PHPスクリプトでX-Frame-Optionsヘッダーが設定されていない例:

<?php
// 誤った例: X-Frame-Optionsヘッダーが設定されていない
?>

正しい設定例

PHPスクリプトでX-Frame-Optionsヘッダーを設定する例:

<?php
// 正しい例: X-Frame-Optionsヘッダーを設定
header("X-Frame-Options: DENY");
?>

または

<?php
// 正しい例: X-Frame-Optionsヘッダーを設定
header("X-Frame-Options: SAMEORIGIN");
?>

JavaScript

JavaScript自体でX-Frame-Optionsヘッダーを設定することはできません。

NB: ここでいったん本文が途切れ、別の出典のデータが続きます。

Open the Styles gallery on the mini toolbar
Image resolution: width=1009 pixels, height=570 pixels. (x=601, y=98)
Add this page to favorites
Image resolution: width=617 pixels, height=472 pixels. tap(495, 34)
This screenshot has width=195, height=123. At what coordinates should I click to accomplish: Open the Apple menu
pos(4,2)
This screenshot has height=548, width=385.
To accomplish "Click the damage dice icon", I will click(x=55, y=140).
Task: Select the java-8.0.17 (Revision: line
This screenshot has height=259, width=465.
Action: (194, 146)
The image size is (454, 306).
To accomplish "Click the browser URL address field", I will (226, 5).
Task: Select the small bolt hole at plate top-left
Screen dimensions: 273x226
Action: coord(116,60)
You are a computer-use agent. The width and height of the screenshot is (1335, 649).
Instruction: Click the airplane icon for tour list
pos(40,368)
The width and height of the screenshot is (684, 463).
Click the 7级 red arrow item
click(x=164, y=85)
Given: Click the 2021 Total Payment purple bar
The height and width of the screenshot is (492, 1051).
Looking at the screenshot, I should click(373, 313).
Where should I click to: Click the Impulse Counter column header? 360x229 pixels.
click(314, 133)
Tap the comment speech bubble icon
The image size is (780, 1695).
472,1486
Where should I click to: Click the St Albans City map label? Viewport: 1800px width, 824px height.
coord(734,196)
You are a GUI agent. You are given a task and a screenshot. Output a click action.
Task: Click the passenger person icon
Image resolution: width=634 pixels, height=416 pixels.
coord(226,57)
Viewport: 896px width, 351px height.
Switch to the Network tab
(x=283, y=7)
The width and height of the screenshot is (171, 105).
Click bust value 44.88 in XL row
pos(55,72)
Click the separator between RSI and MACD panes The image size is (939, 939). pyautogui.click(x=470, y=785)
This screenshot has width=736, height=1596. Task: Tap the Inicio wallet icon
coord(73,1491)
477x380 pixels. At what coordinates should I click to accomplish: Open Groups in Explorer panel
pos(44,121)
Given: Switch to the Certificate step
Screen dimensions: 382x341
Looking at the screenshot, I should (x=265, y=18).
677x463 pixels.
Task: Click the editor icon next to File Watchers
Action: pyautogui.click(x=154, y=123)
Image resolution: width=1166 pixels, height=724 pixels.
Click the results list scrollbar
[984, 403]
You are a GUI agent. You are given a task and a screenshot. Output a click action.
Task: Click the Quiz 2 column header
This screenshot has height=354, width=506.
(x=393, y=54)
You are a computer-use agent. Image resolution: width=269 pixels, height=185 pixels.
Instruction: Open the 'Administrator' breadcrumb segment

WebサーバーまたはPHPなどのサーバーサイドスクリプトで設定する必要があります。

AWS

正しい設定例

CloudFrontを使用してX-Frame-Optionsヘッダーを設定する例:

  • CloudFrontのBehaviorで、カスタムヘッダーを追加し、X-Frame-Optionsヘッダーを設定します。
  • X-Frame-Optionsヘッダーの値として、DENYまたはSAMEORIGINを指定します。

検出方法

OWASP ZAPでの出力例

  • Alert 名: Missing Anti-clickjacking Header
  • リスク: Low
  • URL: Anti-clickjackingヘッダーが設定されていないURL
  • パラメータ: なし
  • 詳細: X-Frame-OptionsヘッダーまたはContent-Security-Policy: frame-ancestorsディレクティブが設定されていないという情報

手動再現例

  1. Webブラウザの開発者ツールを開き、Networkタブを選択します。
  2. Webサイトにアクセスし、HTTPレスポンスヘッダーを確認します。
  3. X-Frame-OptionsヘッダーまたはContent-Security-Policy: frame-ancestorsディレクティブが存在しない場合、脆弱性が存在します。
curl -I https://example.com

上記コマンドを実行し、X-Frame-Optionsヘッダーが存在しない場合、脆弱性が存在する可能性があります。

まとめ

  • CVSS 基本値: 4.3 (Medium)
  • 運用チームや開発者が意識すべきポイント:
    • Webサイト全体でX-Frame-OptionsヘッダーまたはContent-Security-Policy: frame-ancestorsディレクティブを設定する。
    • X-Frame-Optionsヘッダーの値として、DENYまたはSAMEORIGINを適切に選択する。
    • Content-Security-Policy: frame-ancestorsディレクティブを使用する場合は、許可するオリジンを明示的に指定する。
    • 定期的にペネトレーションテストを実施し、脆弱性を特定する。
  • 再発防止:
    • 開発プロセス全体でセキュリティを考慮する(Security by Design)。
    • コードレビューを実施し、Anti-clickjackingヘッダーの設定漏れを早期に発見する。
    • 自動脆弱性診断ツールを導入し、定期的にスキャンを行う。
    • Webサーバーの設定テンプレートやIaCポリシーに、Anti-clickjackingヘッダーの設定を組み込む。

補足資料・参考URL

以上の対策と検出方法を活用して、Missing Anti-clickjacking Headerのリスクを低減してください。